Only the number is wanted: how many lines in the data contain "will"?

********************

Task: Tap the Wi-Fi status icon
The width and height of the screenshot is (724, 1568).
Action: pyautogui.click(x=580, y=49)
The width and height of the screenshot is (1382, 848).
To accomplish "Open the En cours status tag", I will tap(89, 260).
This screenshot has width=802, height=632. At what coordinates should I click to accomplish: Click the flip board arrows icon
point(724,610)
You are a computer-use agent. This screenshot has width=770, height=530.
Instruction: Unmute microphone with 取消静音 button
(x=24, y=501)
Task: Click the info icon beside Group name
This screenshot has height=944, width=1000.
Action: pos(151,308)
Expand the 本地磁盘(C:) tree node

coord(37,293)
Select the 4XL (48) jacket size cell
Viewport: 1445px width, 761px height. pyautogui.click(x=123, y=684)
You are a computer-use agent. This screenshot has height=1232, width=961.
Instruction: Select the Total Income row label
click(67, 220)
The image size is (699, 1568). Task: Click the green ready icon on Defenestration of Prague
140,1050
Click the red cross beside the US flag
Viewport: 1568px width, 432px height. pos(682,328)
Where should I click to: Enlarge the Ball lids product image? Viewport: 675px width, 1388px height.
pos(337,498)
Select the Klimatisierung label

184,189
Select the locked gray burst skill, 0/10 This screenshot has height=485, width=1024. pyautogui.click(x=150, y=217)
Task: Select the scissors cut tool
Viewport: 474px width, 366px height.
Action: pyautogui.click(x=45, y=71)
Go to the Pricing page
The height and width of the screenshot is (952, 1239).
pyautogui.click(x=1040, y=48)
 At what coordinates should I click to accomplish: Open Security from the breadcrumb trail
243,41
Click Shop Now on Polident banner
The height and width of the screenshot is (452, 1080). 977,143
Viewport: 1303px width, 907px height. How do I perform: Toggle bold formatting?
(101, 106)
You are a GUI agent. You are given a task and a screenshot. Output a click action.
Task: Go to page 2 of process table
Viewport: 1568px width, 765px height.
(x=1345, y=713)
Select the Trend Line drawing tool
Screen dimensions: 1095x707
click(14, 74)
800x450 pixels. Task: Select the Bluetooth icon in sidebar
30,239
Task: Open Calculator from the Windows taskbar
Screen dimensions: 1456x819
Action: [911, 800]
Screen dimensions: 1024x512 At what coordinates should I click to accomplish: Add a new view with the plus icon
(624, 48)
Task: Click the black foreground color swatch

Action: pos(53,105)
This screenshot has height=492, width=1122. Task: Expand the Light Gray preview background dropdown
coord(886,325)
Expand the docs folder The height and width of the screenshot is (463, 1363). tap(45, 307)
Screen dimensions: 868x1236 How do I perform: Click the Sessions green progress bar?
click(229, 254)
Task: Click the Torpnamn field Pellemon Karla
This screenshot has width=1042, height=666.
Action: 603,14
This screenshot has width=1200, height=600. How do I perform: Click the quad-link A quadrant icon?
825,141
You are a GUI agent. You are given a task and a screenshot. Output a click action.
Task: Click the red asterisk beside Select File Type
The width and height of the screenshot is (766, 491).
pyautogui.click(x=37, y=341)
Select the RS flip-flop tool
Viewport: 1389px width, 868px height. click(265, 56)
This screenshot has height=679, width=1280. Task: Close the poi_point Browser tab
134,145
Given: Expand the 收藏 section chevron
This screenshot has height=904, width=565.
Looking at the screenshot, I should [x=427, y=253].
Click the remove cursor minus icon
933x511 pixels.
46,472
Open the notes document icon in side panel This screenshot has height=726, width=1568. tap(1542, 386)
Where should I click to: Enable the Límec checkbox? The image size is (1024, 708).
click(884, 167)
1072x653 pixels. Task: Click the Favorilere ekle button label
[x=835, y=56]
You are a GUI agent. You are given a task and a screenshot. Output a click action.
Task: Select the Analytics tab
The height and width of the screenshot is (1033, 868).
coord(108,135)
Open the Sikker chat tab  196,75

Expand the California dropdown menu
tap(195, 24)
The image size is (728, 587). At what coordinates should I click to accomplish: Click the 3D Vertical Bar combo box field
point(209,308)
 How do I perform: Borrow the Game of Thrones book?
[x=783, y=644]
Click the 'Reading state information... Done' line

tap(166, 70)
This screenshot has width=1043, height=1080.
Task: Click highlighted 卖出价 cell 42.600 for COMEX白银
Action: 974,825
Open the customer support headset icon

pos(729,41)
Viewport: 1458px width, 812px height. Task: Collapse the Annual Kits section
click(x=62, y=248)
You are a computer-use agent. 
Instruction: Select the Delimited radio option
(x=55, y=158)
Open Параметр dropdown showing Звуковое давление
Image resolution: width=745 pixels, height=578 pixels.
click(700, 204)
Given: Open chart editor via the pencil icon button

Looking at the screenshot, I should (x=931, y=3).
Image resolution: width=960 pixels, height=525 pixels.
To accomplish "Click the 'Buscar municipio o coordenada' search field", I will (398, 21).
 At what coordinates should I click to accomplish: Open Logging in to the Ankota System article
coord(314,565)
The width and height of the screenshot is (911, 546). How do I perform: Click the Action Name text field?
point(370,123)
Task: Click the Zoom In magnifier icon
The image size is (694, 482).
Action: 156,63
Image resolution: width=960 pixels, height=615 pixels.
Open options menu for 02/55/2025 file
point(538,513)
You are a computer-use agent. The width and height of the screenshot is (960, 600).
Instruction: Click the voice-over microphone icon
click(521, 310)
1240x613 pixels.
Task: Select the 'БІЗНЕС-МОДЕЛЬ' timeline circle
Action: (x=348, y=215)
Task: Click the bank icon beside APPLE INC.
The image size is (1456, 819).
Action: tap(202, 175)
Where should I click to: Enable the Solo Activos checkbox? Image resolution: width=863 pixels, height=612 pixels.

********************

* THE ANSWER
2